Invitation: “I invite my Original Joyful Self to come say hello.”
Dialogue:
- “What did you love to create before anyone told you how?”
- “What made you laugh until your belly hurt?”
- “What would you create if you knew no one was watching?”
- “What colors, sounds, textures call to you?”
Permission: Ask your Inner Child what it wants to do right now.
Action: Spend 10 minutes creating something purely for the joy of it.
The Sacred Mischief Practice
Permission Granting: “I give myself permission to break the rules that don’t serve my authentic expression.”
Rebellion Dialogue: “Inner Rebel, what rules need to be broken?”

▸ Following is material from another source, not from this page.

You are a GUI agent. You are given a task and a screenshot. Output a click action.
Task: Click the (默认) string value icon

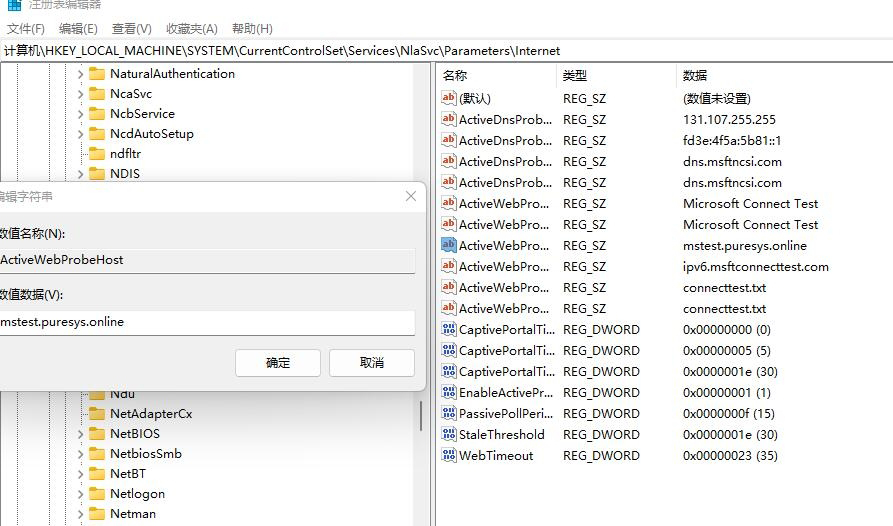(448, 98)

- “What ‘shoulds’ are strangling my creativity?”
- “Where have I become too serious, too controlled?”
- “What would I create if I didn’t care what anyone thought?”
Mischief Action: Do something slightly rebellious in your creative practice – use the “wrong” colors, break a composition rule, sing off-key on purpose.
Integration: “How can I bring more sacred play into my daily creative practice?”
The Abandon Practice
Persona Identification: “What mask am I wearing in my creative life?”
- “Who am I trying to be as an artist?”
- “What image am I maintaining?”
- “What would I lose if I let this go?”
Abandonment Dialogue: “Inner Wild One, what wants to be unleashed?”
- “What part of my creative self have I been hiding?”
- “What would I express if I had no reputation to protect?”
- “What wants to move through me without my control?”
Freedom Action: Create something where you consciously abandon control – let paint drip, let words flow without editing, let movement happen without choreography.
Integration: “How can I practice healthy abandon in my creative work?”
Advanced Integration Practice: The Council of Four
Once familiar with individual archetypes, practice this council meeting:
Setup: Visualize a round table or sacred circle.
Invitation: “I invite my Lover, Warrior, Mystic, and Child to council together.”
Presenting Issue: Bring a current creative challenge to the council.
Each Voice Speaks:
- Lover: “How do we approach this with complete acceptance and love?”
- Warrior: “What action needs to be taken? What boundaries set?”
- Mystic: “What is the deeper wisdom here? What does spirit want?”
- Child: “How do we keep this joyful and authentic?”
Synthesis: Listen for how all four voices can work together harmoniously.
Commitment: What will you do this week to honor all four archetypal energies in your creative practice?
CURTAIN
With the Child we have completed the final Archetype. The Omega and the Alpha. The child lets us end and lets us begin. The Child releases us and returns us to the beginning.
With the Child, especially as it interrelates with the Lover, the Warrior, and the Mystic, we get to be at play in the fields of the lord.